Não se produz justiça tratando desumanamente prisioneiros. Aliás, estes são atos que se chocam contra a carta de direitos humanos. Além disso, traficantes são o resultado de uma sociedade doente, não sua causa. Uma sociedade mais justa não produziria as multidões de drogados que se intoxicam para suportar a realidade, e nem os criaria traficantes que lucram com sua doença. Traficantes não são a causa primária do distúrbio; eles só aparecem para suprir a demanda do vício, criado pelo desequilíbrio social. Muito mais pessoas morrem por álcool e cigarro todos os dias do que por drogas ilegais, mas os “traficantes” (quem faz e vende tabaco e álcool) não são punidos. Curioso, não? E mesmo que fossem eles os causadores do distúrbio, mesmo que os traficantes tivessem criado também a demanda por drogas, nada justificaria a tortura a que eles são submetidos nas prisões. Exatamente por isso, as nações assinam tratados sobre direitos humanos.
Na mente dos direitistas existe um mundo dividido entre sujeitos “maus” e “cidadãos de bem”, mas a verdade é bem mais complexa e está bem longe disso. Nesse mundo de mentiras que criaram, ao se punir exemplarmente os “maus” – e até de forma cruel e definitiva, mas só a maldade dos pobres, por certo – o mundo ficaria melhor. Afinal, cortando as ervas daninhas o gramado ficaria verdejante, não é? Pois o mundo prova o contrário todos os dias. O país mais punitivista do mundo, com quase 2 milhões de prisioneiros, não diminui seus níveis de criminalidade, exatamente porque a iniquidade estrutural é a mãe destes crimes, e não uma chaga moral de uma parcela de seus habitantes. Ou seja: a visão da sociedade que estabelece os defeitos morais como as causas do crime, levando ao punitivismo inexorável como principal remédio, se mostrou uma grande mentira.
Divulga-se que famoso criminoso Marcinho VP está passando por uma preocupante crise psiquiátrica na penitenciária onde se encontra. Ora, o que se poderia esperar? Quem consegue manter a sanidade no sistema prisional brasileiro, onde os detentos são esquecidos e entregues à própria sorte? Não há dúvidas que muitos estão sendo torturados, jogados à própria sorte, mas quem se importa com as consequências psíquicas do confinamento e dos maus tratos? Na perspectiva do fascismo, a criminalidade é uma “infecção que se espalha”, porque seus seguidores não conseguem entender seus determinantes sociais. Se essa tolice de contaminação fosse verdade, porque não se manifesta criando criminosos da Noruega, Suécia, Japão ou Cuba? Por que tantos no Brasil, Argentina, México e Estados Unidos? Se olharmos para os níveis de criminalidade alarmantes desses países, o que salta aos olhos? O que tais países têm em comum? Sim: um capitalismo brutal que reforça desigualdades!! Ora, em sociedades mais igualitárias não há tanta necessidade para roubar, e por isso os níveis de crime são muito mais baixos. A razão de existir um Marcinho VP é a sociedade desigual onde vivemos e uma legislação estúpida e ineficiente sobre drogas. Prender para torturar um criminoso como esse em nada soluciona o problema, apenas cria novos líderes para substituir os trancafiados.

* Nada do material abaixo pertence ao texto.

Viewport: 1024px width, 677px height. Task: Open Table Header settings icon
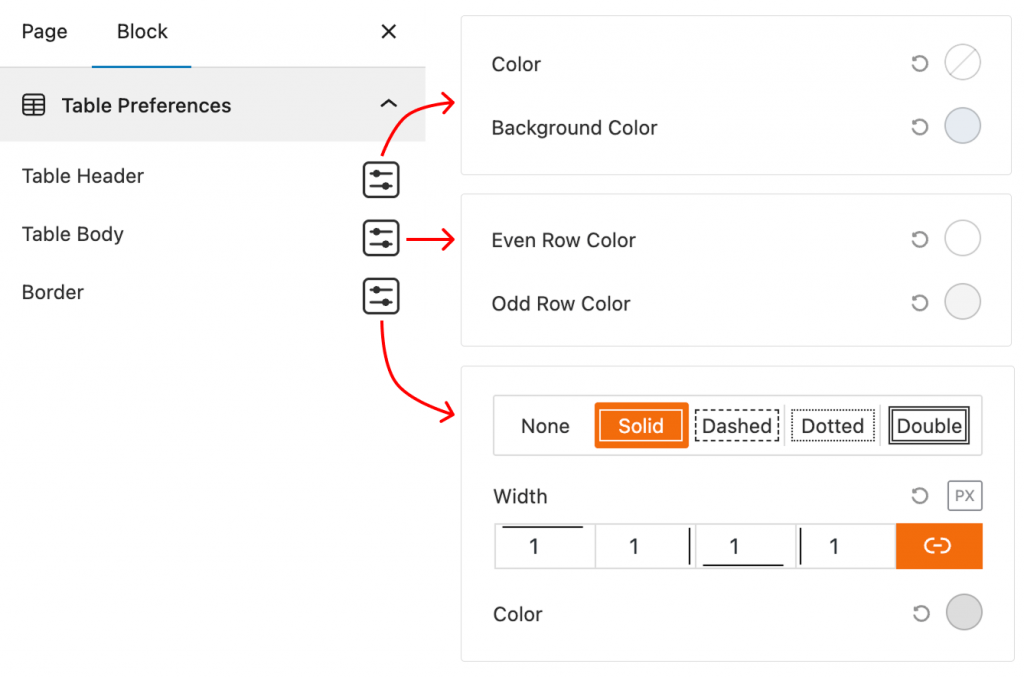pos(381,180)
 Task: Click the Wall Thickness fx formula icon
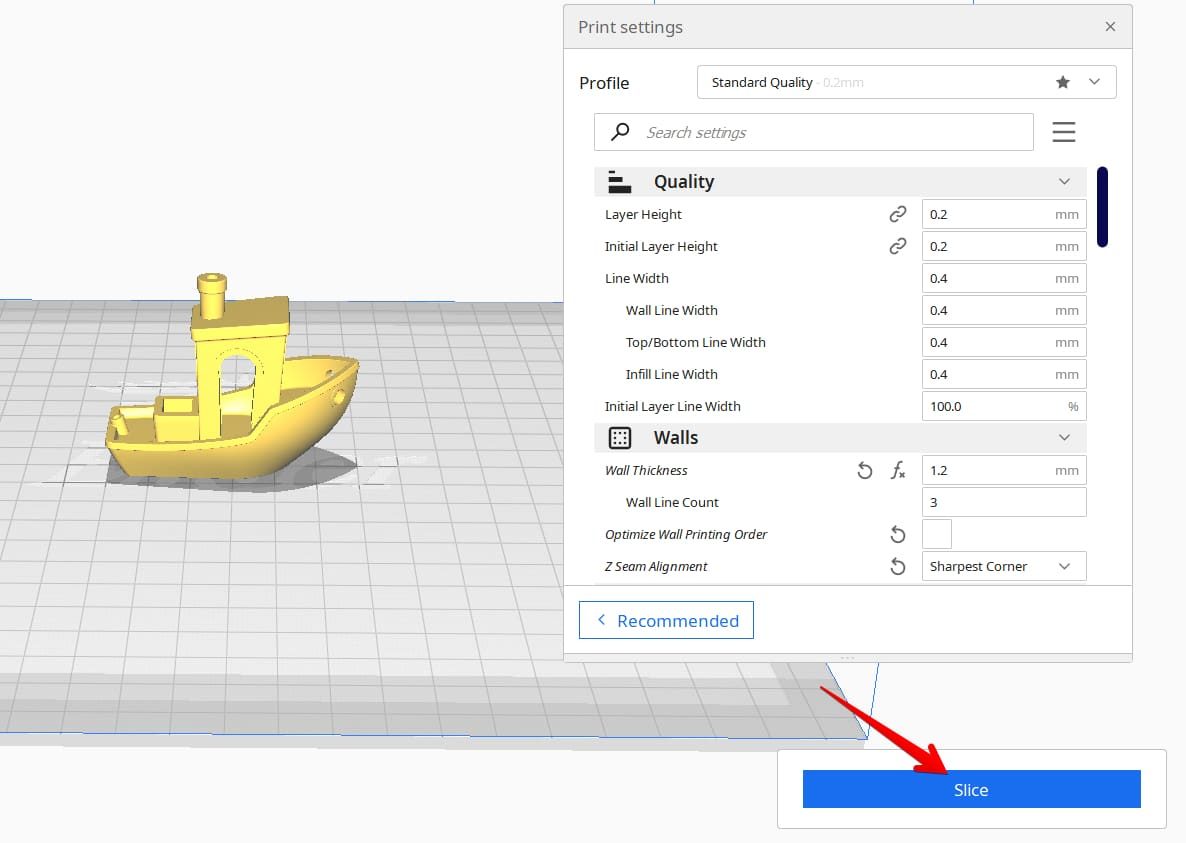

Torturar traficantes na prisão não diminuiu em nada o tráfico de drogas, apenas dá espaço para nossos sentimentos de vingança. Porém, os criminosos sabem das retaliações que receberão na prisão, e suas ações também levam em consideração a maldade que sofrem do sistema, num circo vicioso de culpa e crime, vingança e retaliação. Tratar prisioneiros com desumanidade, afirmando que eles “merecem”, por fazerem o “mal”, não soluciona nada e acrescenta lenha na fogueira da criminalidade.
Por fim, muitos acreditam que condenar a tortura física e psicológica de apenados é o mesmo que não punir. Para estes, tratar os prisioneiros com dignidade seria como absolvê-los de seus delitos, e que tal atitude representaria um estímulo ao crime, pela via da impunidade. Quem afirma isso não tem capacidade de entender que até mesmo os piores criminosos devem ser punidos dentro da lei, pois sem isso regredimos à idade média, aos linchamentos e aos apedrejamentos públicos que, como sabemos, nunca impediram as pessoas de cometerem crimes.